La classe politique française est en train de tourner un remake de "Titanic". Elle est dans un déni complet de la réalité. Durant la soirée électorale du second tour des élections régionales, on a eu droit à "On a gagné" (LR), "Ce n'était pas notre élection" (LREM) et "la démocratie est en crise" (RN). Mais jamais: nous devons écouter le terrible désaveu que nous infligent les Français. Une classe politique de plus en plus sourde aux messages des Français fait comme ce déni de réalité pouvait durer indéfiniment. Le réveil sera dur et il pourrait bien survenir dès l'élection présidentielle.

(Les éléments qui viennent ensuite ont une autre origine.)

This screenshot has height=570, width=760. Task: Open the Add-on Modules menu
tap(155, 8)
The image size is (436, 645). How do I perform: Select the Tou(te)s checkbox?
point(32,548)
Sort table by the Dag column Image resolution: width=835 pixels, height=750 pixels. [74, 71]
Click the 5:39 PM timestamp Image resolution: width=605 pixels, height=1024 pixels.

A quelques détails près, la soirée électorale des élections régionales aurait pu se tenir en 2015, 2010 ou 2004. Qui aurait pu deviner, arrivant de l’extérieur et entendant, par exemple, Brice Hortefeux, fidèle de Nicolas Sarkozy, faire la leçon à Philippe Ballard du Rassemblement National, que les présidents de conseils régionaux LR (ou apparentés) sortants et réélus ont atteint leur objectif avec à peine plus de 15% des électeurs inscrits et l’abstention de deux électeurs sur trois? Qui aurait pu se douter que nous avions affaire aux membres d’un gouvernement qui a porté la dette publique du pays à 120% du PIB lorsque nous entendions des ministres, sur les plateaux, deviser aimablement sur leur découverte de la vie politique de terrain et le fait que LREM soit un parti encore jeune, “pas encore enraciné”? Qui se douterait que le Rassemblement National est plongé dans une crise terrible lorsqu’on entendait ses représentants disserter sur la crise de la démocratie comme s’ils en étaient spectateurs?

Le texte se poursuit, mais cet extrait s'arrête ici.